§ SELECTED EXCERPT
_ _ _ _

Britain’s leading hospitality groups recorded year-on-year sales growth of 2.7% in November, the latest edition of the CGA RSM Hospitality Business Tracker reveals.
The like-for-like figure is marginally above Britain’s rate of inflation as measured by the Consumer Price Index, and marks the first real-terms growth since June.
It provides cautious optimism that consumers are prepared to increase their spending in restaurants, pubs, and bars over the crucial Christmas and New Year period.
The Tracker — produced by CGA by NIQ in partnership with RSM UK — shows total sales growth, including new venues opened during the last 12 months, stood at 4.7% in November. Managed restaurants performed best of the main hospitality segments, with like-for-like growth of 3.6%. This just topped a 3.1% increase for pub groups, which benefited from Halloween celebrations at the start of November.
Among other channels, bars continued a long run of negative numbers, with sales down by 5.3% from the same month in 2023. On-the-go venues recorded 2.8% growth.
Trading in London was slightly ahead of the rest of the country for the first time since July, the Tracker indicates. Managed groups’ November sales inside the M25 were up by 3% year-on-year, while venues beyond the M25 achieved 2.5% growth.
Budget burden
“After struggling for real-terms growth for much of the summer and autumn, November’s trading figures represent a solid if unspectacular recovery,” said Karl Chessell, director, hospitality operators and food, EMEA at CGA by NIQ.
“They are particularly welcome in light of the new burden placed on hospitality by the government’s Budget, but costs and margins will continue to be under severe pressure for some time to come.
“With the vital Christmas and New Year trading period looming, groups will now be keeping everything crossed for favourable weather and strong consumer confidence so they can end 2024 on a high.”
Saxon Moseley, head of leisure and hospitality at RSM UK, added: “November’s results represent a welcome rebound in spending after consumer confidence took a hit in the run-up to October’s autumn Budget, with like-for-like growth the highest since June and above the average for the 2024 year.
“Amidst a wave of tax rises and changes to legislation, which are set to significantly increase costs for the sector, the hospitality industry is in desperate need of revenue growth to balance the books.
“Operators will, therefore, be hoping this is the start of a sustained period of increased leisure spending, driven by rising real wages, falling interest rates, and improving consumer confidence. With the festive trading period in full swing, all operators will want this Christmas are strong sales to close out the year.”

_ _ _ _

[Saved entries]
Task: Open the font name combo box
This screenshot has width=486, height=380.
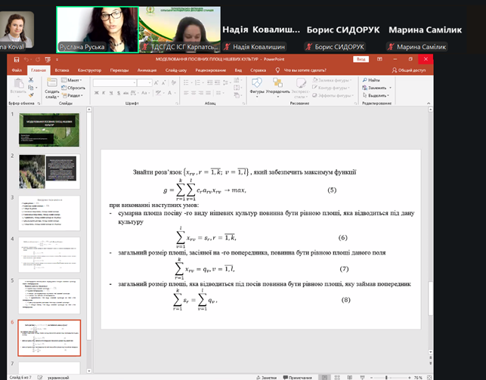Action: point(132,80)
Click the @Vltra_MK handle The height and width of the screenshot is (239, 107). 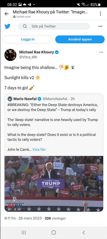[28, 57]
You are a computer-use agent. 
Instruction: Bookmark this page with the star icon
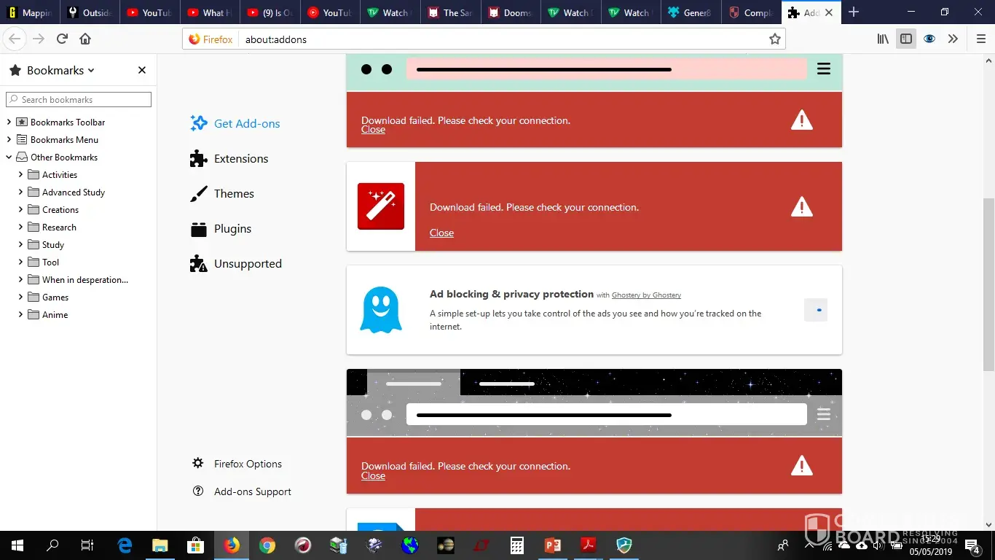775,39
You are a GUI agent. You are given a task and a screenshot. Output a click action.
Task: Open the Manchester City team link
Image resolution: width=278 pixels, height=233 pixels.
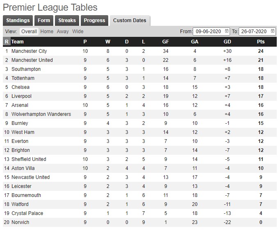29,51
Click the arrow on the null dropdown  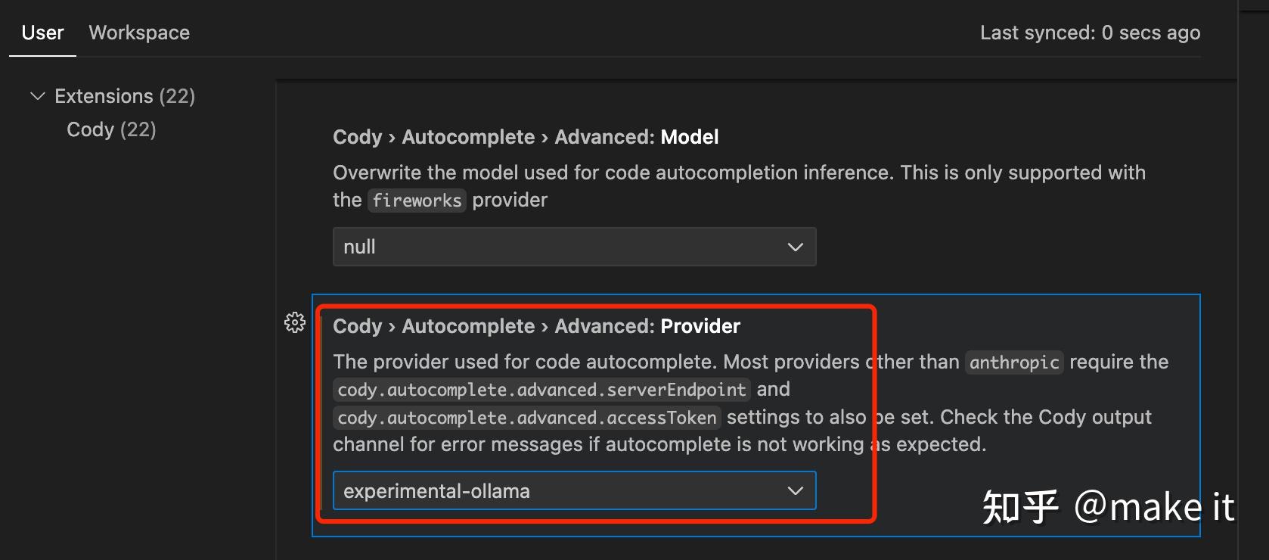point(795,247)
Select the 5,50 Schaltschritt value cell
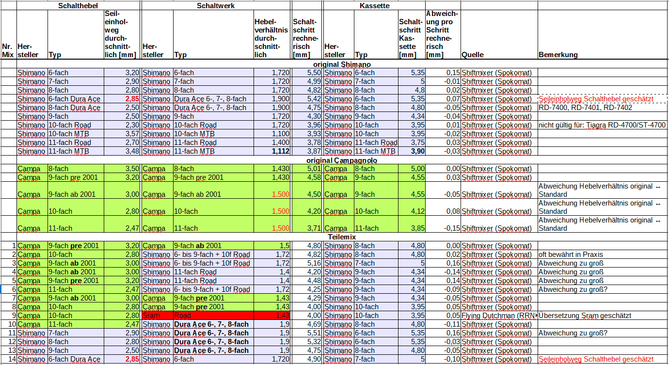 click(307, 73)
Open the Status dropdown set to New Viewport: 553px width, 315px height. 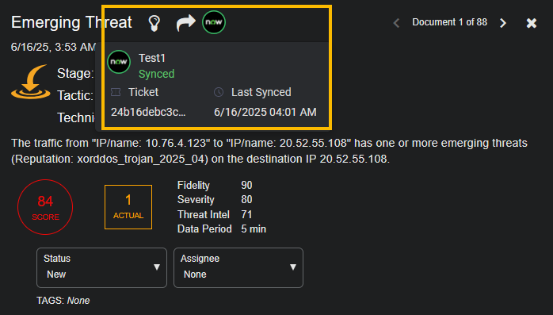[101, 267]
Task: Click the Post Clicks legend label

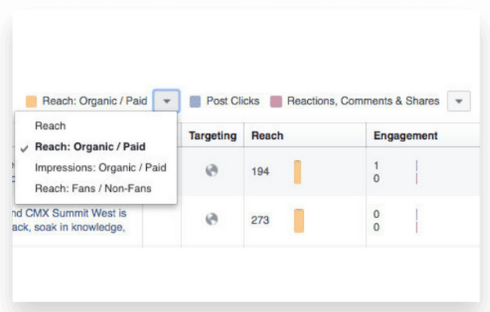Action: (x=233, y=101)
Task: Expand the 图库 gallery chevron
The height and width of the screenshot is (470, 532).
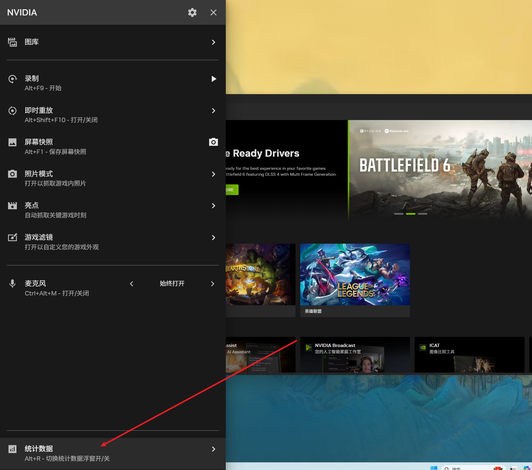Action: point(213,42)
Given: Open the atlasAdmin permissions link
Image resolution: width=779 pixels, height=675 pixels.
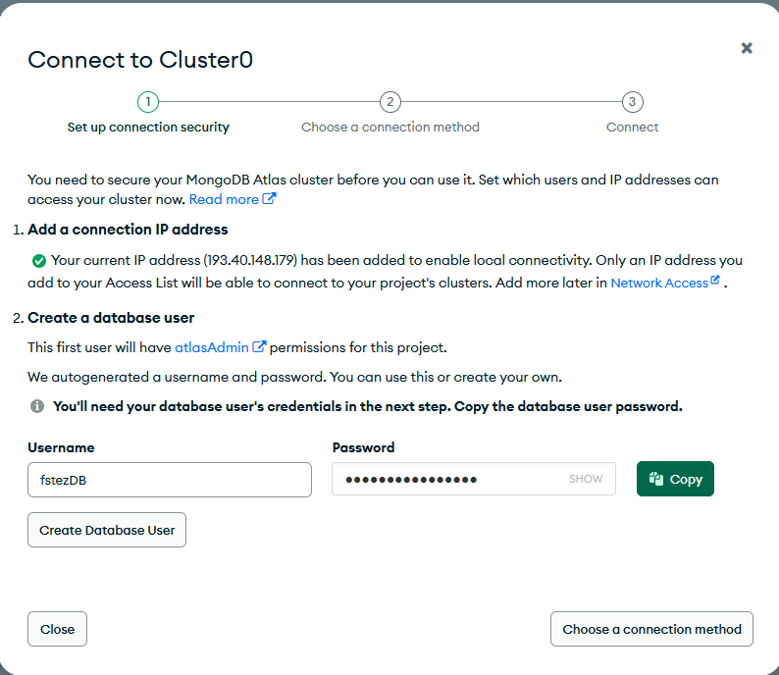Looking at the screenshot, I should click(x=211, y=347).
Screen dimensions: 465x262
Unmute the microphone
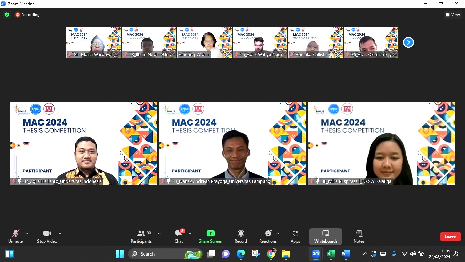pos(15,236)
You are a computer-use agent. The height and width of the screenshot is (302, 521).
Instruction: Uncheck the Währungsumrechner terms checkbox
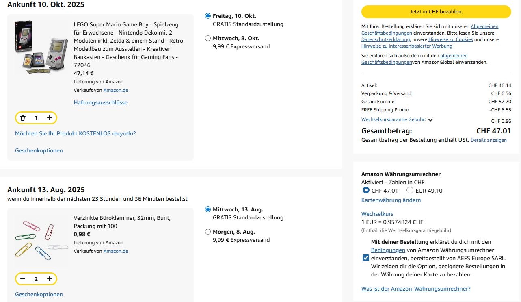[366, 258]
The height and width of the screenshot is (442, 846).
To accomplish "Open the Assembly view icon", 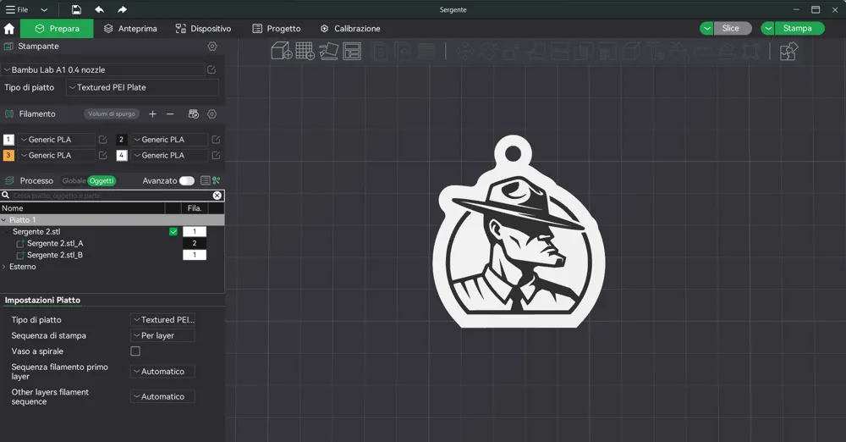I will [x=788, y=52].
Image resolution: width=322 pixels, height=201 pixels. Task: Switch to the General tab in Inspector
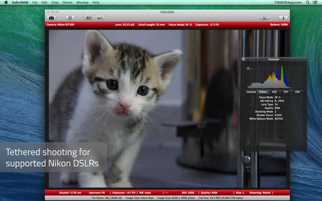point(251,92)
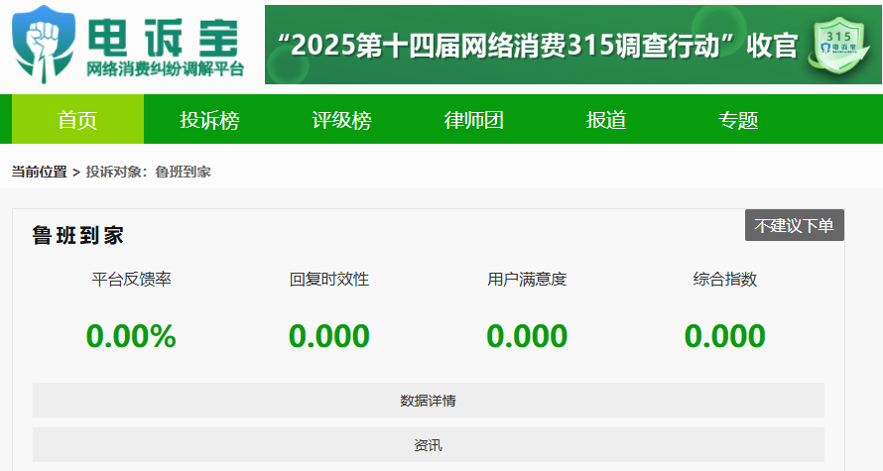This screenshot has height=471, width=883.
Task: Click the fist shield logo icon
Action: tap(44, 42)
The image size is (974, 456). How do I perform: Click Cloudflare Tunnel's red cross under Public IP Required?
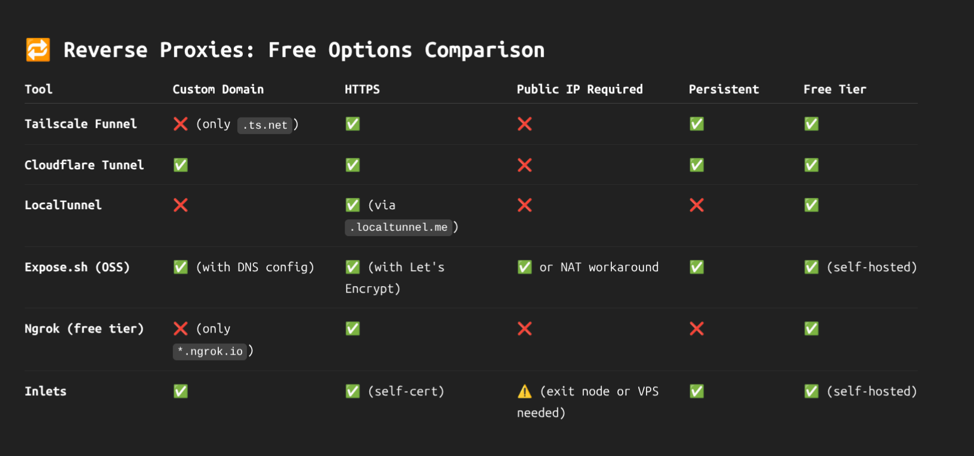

_ _ _ _

§ TRY IT
Copy out the full text on November hospitality sales word for word.

§ FINISHED EXERCISE
Britain’s leading hospitality groups recorded year-on-year sales growth of 2.7% in November, the latest edition of the CGA RSM Hospitality Business Tracker reveals.
The like-for-like figure is marginally above Britain’s rate of inflation as measured by the Consumer Price Index, and marks the first real-terms growth since June.
It provides cautious optimism that consumers are prepared to increase their spending in restaurants, pubs, and bars over the crucial Christmas and New Year period.
The Tracker — produced by CGA by NIQ in partnership with RSM UK — shows total sales growth, including new venues opened during the last 12 months, stood at 4.7% in November. Managed restaurants performed best of the main hospitality segments, with like-for-like growth of 3.6%. This just topped a 3.1% increase for pub groups, which benefited from Halloween celebrations at the start of November.
Among other channels, bars continued a long run of negative numbers, with sales down by 5.3% from the same month in 2023. On-the-go venues recorded 2.8% growth.
Trading in London was slightly ahead of the rest of the country for the first time since July, the Tracker indicates. Managed groups’ November sales inside the M25 were up by 3% year-on-year, while venues beyond the M25 achieved 2.5% growth.
Budget burden
“After struggling for real-terms growth for much of the summer and autumn, November’s trading figures represent a solid if unspectacular recovery,” said Karl Chessell, director, hospitality operators and food, EMEA at CGA by NIQ.
“They are particularly welcome in light of the new burden placed on hospitality by the government’s Budget, but costs and margins will continue to be under severe pressure for some time to come.
“With the vital Christmas and New Year trading period looming, groups will now be keeping everything crossed for favourable weather and strong consumer confidence so they can end 2024 on a high.”
Saxon Moseley, head of leisure and hospitality at RSM UK, added: “November’s results represent a welcome rebound in spending after consumer confidence took a hit in the run-up to October’s autumn Budget, with like-for-like growth the highest since June and above the average for the 2024 year.
“Amidst a wave of tax rises and changes to legislation, which are set to significantly increase costs for the sector, the hospitality industry is in desperate need of revenue growth to balance the books.
“Operators will, therefore, be hoping this is the start of a sustained period of increased leisure spending, driven by rising real wages, falling interest rates, and improving consumer confidence. With the festive trading period in full swing, all operators will want this Christmas are strong sales to close out the year.”